===== FONTE =====
Parece que vivo um sonho do qual vou acordar, olhar em volta e vê-la ali a olhar para mim, com os seus profundos e expressivos olhos azuis e o sorriso mais aberto que alguma vez vi.
A avó sempre foi verdade, em tudo; o seu olhar dizia-nos tudo, a entoação da sua voz e acima de tudo, os seus silêncios. Nos últimos dias em que estivemos juntas, disse-me muitas coisas e ouvi com incredulidade instruções para as suas próprias cerimónias fúnebres; eu tinha tão somente 20 anos e não considerava sequer essa hipótese e tudo me pareciam blasfémias. E quando eu ripostava que tudo aquilo eram disparates, vinham os silêncios, ainda mais pesados dos que as tais instruções.
Pelo sim pelo não, registei tudo na minha memória com atenção e uns dias depois vi-me forçada a transmitir à mãe tudo o que tinha ouvido e que deveria ser cumprido. Foi duro, muito duro para todos.
A avó foi a pessoa com mais vida que até hoje conheci. A avó tinha tudo a um nível sublime. A beleza, o olhar, a integridade, a honestidade, o carácter....a voz, ai essa voz e o quanto toda a gente, sem excepção vibrava ao ouvi-la cantar. Pequena em tamanho, mas grande em tudo o resto. A minha avó Isabel.
E não há um singelo dia, volvidos estes 25 anos, que não me recorde de si. Que não sinta a falta do seu abraço, do beijinho que me dava na ponta do nariz. Jamais alguém me beijou na ponta do nariz, quem mais se lembraria de tal, a não ser a minha querida avó.
Fecho os olhos e lembro-me de estar à sua espera nas famosas varandas do aeroporto, vê-la descer as escadas do Boeing "Jumbo" e ficar tão contente por ser a menina dos olhos da avó.
===== MATERIAL EM BRUTO =====
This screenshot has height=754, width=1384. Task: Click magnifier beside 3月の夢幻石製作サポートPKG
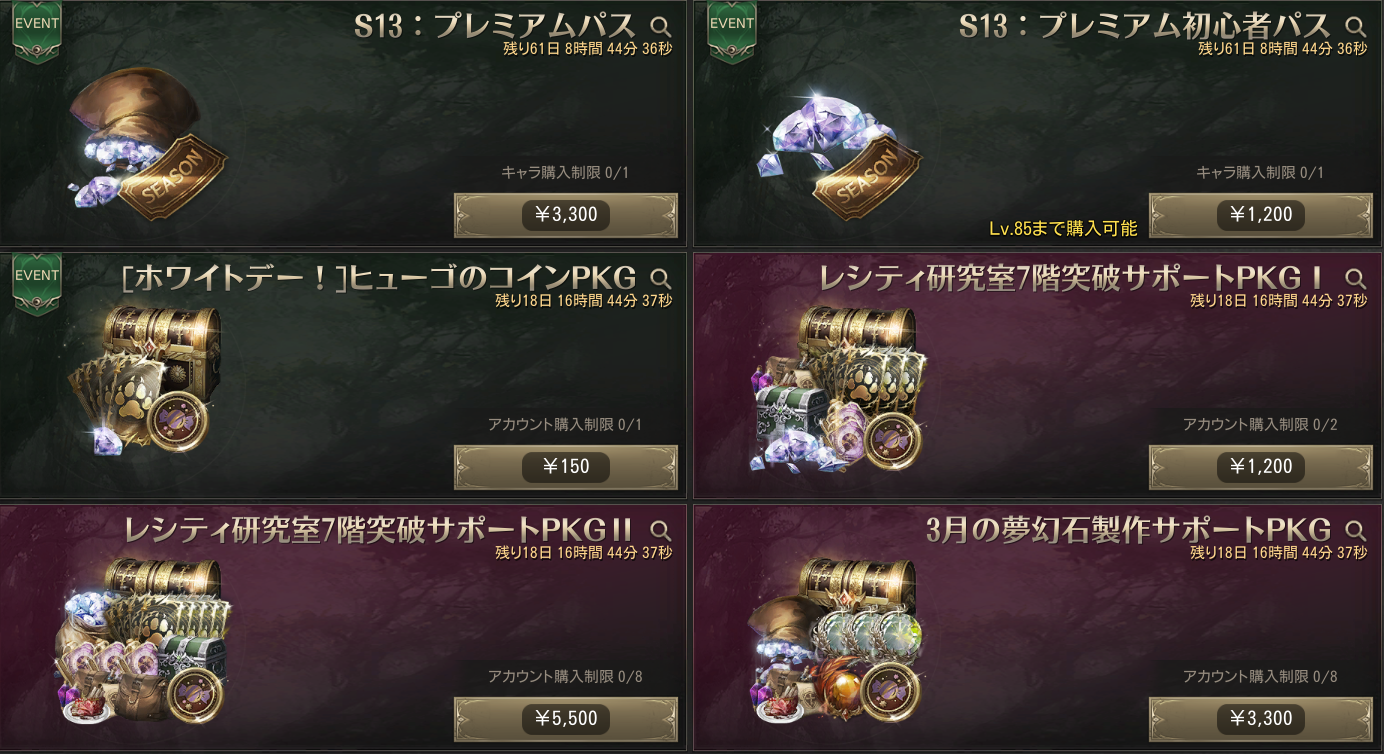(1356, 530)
=====
===== MATERIAL EM BRUTO =====
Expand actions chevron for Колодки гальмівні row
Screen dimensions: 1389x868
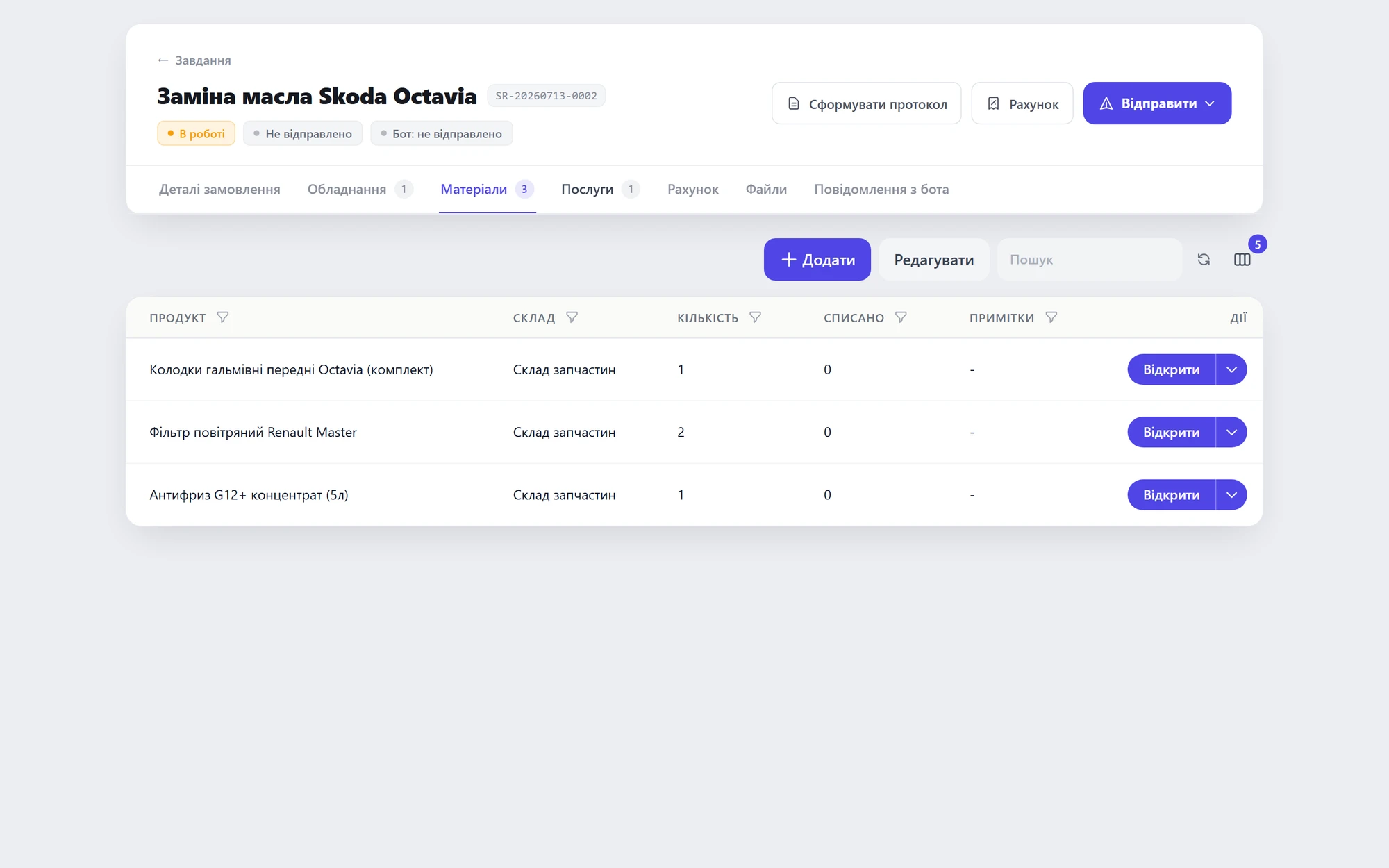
=====
TAREFAS DO EXERCÍCIO –
A: Como resumiria, em duas frases, o texto sobre a avó Isabel?
B: Pode transcrever tudo o que vai desde "A avó sempre" até "as tais instruções." no texto sobre a avó Isabel?
O material não é necessário para resolver estas tarefas.

SOLUÇÕES COMENTADAS –
A: Quem escreve recorda a avó Isabel, que, nos últimos dias em que estiveram juntas, lhe deu instruções para as suas próprias cerimónias fúnebres, instruções que depois teve de transmitir à mãe. Descreve-a como a pessoa com mais vida que conheceu, bela, íntegra e com uma voz que fazia vibrar toda a gente, e afirma que, volvidos 25 anos, não há um dia em que não sinta a sua falta.

B:
A avó sempre foi verdade, em tudo; o seu olhar dizia-nos tudo, a entoação da sua voz e acima de tudo, os seus silêncios. Nos últimos dias em que estivemos juntas, disse-me muitas coisas e ouvi com incredulidade instruções para as suas próprias cerimónias fúnebres; eu tinha tão somente 20 anos e não considerava sequer essa hipótese e tudo me pareciam blasfémias. E quando eu ripostava que tudo aquilo eram disparates, vinham os silêncios, ainda mais pesados dos que as tais instruções.